Noam Chomsky comments:
“Woodrow Wilson’s Red Scare was the earliest and most extreme resort to state power in twentieth-century America to suppress labour, political dissidence, and independent thought.” (Chomsky, Necessary Illusions, Pluto Press, 1991, p.185)
“Selfish individualism” was not the problem. Carey fills in some of the detail:
“During 1918 business’s most effective weapon for the ensuing confrontation with the unions was public apprehension about the threat to American society and institutions from ‘un-American’ sentiment and ‘un-American’ radicalism among the foreign-born… In January 1920 the Great Steel Strike collapsed, with disastrous consequences for the entire labour movement. It had predictably been represented by government and business interests as a Bolshevist revolutionary challenge to American society by un-American foreign-born workers. […] Thereafter the business leaders of the Americanisation movement could permit a level of public indifference, for they had gained control over the presidency as well as public opinion and had begun the long process of closing the American mind to critical thought.” (Carey, op.cit., pp.62-63)

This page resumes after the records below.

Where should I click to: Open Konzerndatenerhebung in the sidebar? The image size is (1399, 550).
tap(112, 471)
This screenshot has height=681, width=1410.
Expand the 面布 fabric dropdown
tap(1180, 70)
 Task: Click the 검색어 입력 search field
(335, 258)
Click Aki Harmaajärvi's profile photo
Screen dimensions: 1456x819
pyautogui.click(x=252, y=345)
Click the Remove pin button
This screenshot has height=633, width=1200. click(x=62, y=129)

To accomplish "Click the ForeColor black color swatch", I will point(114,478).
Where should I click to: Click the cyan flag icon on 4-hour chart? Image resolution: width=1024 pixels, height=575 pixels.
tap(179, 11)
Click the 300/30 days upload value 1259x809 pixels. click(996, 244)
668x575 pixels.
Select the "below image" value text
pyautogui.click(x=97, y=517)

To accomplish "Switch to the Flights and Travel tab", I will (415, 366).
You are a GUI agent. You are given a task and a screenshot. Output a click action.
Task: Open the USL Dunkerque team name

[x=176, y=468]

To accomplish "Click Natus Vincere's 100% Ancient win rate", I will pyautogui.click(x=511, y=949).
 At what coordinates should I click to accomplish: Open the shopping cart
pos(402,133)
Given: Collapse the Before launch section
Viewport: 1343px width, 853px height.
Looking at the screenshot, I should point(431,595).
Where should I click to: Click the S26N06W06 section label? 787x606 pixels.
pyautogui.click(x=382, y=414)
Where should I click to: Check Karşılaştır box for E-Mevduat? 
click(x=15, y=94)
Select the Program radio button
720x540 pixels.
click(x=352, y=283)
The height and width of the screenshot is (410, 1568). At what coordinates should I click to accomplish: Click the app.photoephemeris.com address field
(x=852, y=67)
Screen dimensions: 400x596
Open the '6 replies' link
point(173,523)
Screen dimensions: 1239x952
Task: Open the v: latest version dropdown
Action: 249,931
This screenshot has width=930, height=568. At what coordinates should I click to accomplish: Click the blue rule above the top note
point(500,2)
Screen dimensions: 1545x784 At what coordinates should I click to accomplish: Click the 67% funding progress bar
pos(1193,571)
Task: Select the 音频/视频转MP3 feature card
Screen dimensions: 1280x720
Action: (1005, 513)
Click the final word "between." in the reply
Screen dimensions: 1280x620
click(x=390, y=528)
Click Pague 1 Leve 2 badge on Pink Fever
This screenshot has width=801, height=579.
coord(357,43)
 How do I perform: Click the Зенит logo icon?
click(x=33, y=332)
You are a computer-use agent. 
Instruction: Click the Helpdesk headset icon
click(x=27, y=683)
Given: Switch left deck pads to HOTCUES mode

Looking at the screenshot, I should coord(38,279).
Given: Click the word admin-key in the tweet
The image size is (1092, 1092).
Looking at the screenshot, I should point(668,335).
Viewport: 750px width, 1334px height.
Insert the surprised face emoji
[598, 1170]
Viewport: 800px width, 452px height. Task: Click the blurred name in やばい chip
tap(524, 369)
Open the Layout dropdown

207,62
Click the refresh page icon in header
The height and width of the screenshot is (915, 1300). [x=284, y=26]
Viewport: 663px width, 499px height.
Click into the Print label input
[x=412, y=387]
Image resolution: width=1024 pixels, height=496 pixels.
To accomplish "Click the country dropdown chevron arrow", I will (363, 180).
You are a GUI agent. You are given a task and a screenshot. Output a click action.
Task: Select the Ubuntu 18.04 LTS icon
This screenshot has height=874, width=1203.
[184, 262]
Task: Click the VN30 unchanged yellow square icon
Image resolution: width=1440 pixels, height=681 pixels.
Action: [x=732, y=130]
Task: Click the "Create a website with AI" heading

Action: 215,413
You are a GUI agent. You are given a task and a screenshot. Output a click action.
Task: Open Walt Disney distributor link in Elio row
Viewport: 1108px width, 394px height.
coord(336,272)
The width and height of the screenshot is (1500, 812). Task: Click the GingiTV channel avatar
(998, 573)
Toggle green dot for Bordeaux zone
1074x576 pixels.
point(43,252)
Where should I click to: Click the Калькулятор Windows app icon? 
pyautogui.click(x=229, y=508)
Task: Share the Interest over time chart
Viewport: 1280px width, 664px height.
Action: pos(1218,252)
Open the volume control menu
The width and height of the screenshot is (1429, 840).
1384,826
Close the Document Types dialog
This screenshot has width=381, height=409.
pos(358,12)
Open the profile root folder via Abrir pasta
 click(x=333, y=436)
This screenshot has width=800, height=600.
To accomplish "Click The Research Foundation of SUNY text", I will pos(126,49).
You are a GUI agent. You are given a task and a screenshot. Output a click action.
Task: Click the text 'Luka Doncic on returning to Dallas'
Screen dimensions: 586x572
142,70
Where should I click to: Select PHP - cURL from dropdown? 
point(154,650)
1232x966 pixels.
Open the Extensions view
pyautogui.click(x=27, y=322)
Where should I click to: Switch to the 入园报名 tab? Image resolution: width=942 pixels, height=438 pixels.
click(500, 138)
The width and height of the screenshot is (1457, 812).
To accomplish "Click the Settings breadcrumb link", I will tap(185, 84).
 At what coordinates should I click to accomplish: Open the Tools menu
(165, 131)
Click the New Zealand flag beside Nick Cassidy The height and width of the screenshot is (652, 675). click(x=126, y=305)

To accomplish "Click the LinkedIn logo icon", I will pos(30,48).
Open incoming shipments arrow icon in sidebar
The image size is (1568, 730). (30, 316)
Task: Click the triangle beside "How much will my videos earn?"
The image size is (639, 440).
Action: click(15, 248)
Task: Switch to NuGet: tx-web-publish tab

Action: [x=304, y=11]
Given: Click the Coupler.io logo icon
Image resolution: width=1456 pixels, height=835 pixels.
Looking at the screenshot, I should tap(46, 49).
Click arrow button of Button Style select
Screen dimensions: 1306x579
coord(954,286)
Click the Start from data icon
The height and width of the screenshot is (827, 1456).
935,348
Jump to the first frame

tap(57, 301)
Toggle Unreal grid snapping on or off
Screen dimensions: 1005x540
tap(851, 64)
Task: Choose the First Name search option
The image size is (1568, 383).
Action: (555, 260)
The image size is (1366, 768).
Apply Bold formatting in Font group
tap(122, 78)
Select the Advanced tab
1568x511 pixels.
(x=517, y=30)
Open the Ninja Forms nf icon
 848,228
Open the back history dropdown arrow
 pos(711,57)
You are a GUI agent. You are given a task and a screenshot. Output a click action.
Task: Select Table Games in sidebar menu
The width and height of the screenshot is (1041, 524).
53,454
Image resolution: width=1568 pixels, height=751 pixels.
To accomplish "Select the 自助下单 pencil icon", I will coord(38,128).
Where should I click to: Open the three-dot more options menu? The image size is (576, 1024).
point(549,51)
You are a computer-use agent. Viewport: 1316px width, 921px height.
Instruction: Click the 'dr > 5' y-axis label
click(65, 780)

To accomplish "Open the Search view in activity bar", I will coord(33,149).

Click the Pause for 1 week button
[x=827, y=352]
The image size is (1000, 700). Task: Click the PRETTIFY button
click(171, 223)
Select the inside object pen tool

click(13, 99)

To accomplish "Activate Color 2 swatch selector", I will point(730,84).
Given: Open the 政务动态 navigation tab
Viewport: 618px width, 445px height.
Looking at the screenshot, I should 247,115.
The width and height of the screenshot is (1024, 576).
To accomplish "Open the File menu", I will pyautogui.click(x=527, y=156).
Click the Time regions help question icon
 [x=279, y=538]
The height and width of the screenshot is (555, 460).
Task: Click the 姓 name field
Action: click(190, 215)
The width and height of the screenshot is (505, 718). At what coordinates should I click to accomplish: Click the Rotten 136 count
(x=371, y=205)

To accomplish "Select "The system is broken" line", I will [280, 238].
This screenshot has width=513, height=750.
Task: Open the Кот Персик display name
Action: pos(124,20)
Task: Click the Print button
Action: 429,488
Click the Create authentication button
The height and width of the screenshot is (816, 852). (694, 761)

This closing of the American mind continued through the 1930s, 1940s and 1950s. In a December 1948 speech, for example, J. Warren Kinsmann, chairman of the National Association of Manufacturers’ Public Relations Advisory Committee and vice president of Du Pont, reminded businessmen that “in the everlasting battle for the minds of men” the tools of public relations were the only weapons “powerful enough to arouse public opinion sufficiently to check the steady, insidious and current drift toward Socialism.” (Quoted, Elizabeth Fones-Wolf, Selling Free Enterprise, University of Illinois Press, 1992, p.52)
But the demonising of foreign enemies did not begin with anti-communism. In 1816, echoing Curtis on al Qaeda, Thomas Jefferson wrote that Great Britain “hated and despised us beyond every earthly object.” Britain was not just the enemy of the United States, but was “truly hostis humani generis,” an enemy of the entire human race, in classic al Qaeda style. John Adams wrote that Britons were, “Taught from the cradles to scorn, insult and abuse” Americans, such that “Britain will never be our friend till we are her master.” (Quoted, Noam Chomsky, Year 501, Verso, 1993, p.25)
Similar propaganda has been used to demonise the menacing Spaniard, the Hun, the native Indian, international drug traffickers, single mothers – whoever happens to be the latest target for vilification. It is a very old and obvious theme of state propaganda, not a relatively recent neocon development, as Curtis claims.